§ WORK TO DO: Reproduce the items from the line containing "This screenshot has height=665, width=1182." through the end of the items, requests included, adding 92 to every coordinate value in the answers.

(Records from a pointing dataset)
— START —
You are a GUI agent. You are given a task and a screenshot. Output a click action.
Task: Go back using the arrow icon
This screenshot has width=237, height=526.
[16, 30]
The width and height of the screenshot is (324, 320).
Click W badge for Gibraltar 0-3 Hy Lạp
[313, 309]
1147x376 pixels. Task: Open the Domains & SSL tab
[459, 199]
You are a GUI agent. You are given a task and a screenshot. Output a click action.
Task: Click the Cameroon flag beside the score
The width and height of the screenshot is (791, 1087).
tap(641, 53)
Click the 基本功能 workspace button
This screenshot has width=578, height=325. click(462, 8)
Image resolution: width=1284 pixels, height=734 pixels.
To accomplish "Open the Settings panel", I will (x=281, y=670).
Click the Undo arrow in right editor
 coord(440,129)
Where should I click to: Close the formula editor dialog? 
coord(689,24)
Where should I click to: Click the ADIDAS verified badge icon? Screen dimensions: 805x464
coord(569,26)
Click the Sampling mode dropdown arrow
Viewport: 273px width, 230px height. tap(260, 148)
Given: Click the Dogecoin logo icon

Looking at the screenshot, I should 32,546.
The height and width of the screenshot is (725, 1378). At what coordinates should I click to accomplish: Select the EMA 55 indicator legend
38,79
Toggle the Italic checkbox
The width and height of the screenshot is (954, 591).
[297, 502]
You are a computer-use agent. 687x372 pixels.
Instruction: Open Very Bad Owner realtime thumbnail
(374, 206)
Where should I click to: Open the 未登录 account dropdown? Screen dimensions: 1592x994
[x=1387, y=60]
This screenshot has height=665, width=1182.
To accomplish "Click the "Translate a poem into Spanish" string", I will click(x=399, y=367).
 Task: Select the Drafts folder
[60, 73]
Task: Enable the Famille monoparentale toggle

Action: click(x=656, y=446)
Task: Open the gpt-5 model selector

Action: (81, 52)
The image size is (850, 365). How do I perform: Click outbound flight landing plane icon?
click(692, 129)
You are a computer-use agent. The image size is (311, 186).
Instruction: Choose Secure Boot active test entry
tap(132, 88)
— END —
§ RESULT OF THE TASK:
This screenshot has height=665, width=1182.
To accomplish "Click the "Translate a poem into Spanish" string", I will click(x=491, y=459).
 Task: Select the Drafts folder
[152, 165]
Task: Enable the Famille monoparentale toggle

Action: click(x=748, y=538)
Task: Open the gpt-5 model selector

Action: (173, 144)
The image size is (850, 365). How do I perform: Click outbound flight landing plane icon?
click(784, 221)
You are a computer-use agent. The image size is (311, 186).
Instruction: Choose Secure Boot active test entry
tap(224, 180)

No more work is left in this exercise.